[trainer,ckpt,rollout] fix: wake up rollout replicas when actor update is skipped by critic warmup by lwzhenglittle · Pull Request #5590 · verl-project/verl

lwzhenglittle · 2026-03-14T08:27:01Z

When free_cache_engine=True, PPO sleeps rollout replicas after each rollout. Normally the actor update path calls checkpoint_manager.update_weights(), which also wakes the rollout engine back up for the next step.

However, when actor update is skipped because trainer.critic_warmup > global_steps, that wake-up never happens. As a result, the next rollout may start with the inference engine still in sleep state and trigger downstream vLLM runtime errors.

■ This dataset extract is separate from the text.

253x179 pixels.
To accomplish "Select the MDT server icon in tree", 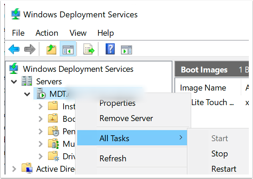I will [x=41, y=94].
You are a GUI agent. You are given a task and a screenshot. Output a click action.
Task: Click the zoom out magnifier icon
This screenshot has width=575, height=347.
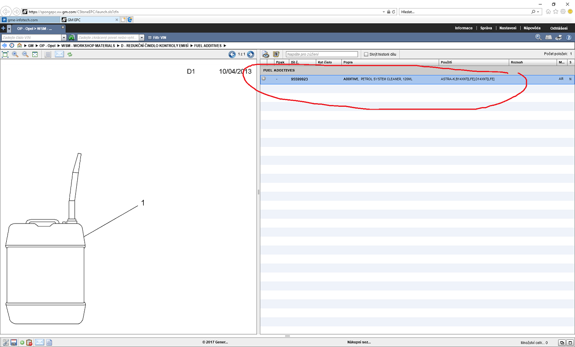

This change adds a lightweight checkpoint manager wake-up path and invokes it at the end of the PPO step only when actor update is skipped by critic warmup. For colocated and standalone replicas it directly calls replica.wake_up(); for hybrid replicas it falls back to update_weights(global_steps).

What does this PR do?

Fixes a PPO trainer bug on the critic_warmup skip-actor path.

When actor_rollout_ref.rollout.free_cache_engine=True, rollout replicas are put into sleep state after each rollout to release weights / KV cache. In the normal path, the step later enters actor update and calls checkpoint_manager.update_weights(), which also wakes the rollout engine back up.

However, if actor update is skipped because trainer.critic_warmup > global_steps, that update_weights() call is skipped as well. The rollout engine then remains asleep into the next step, which can surface as downstream vLLM / Ascend NPU runtime failures instead of a clear logical error.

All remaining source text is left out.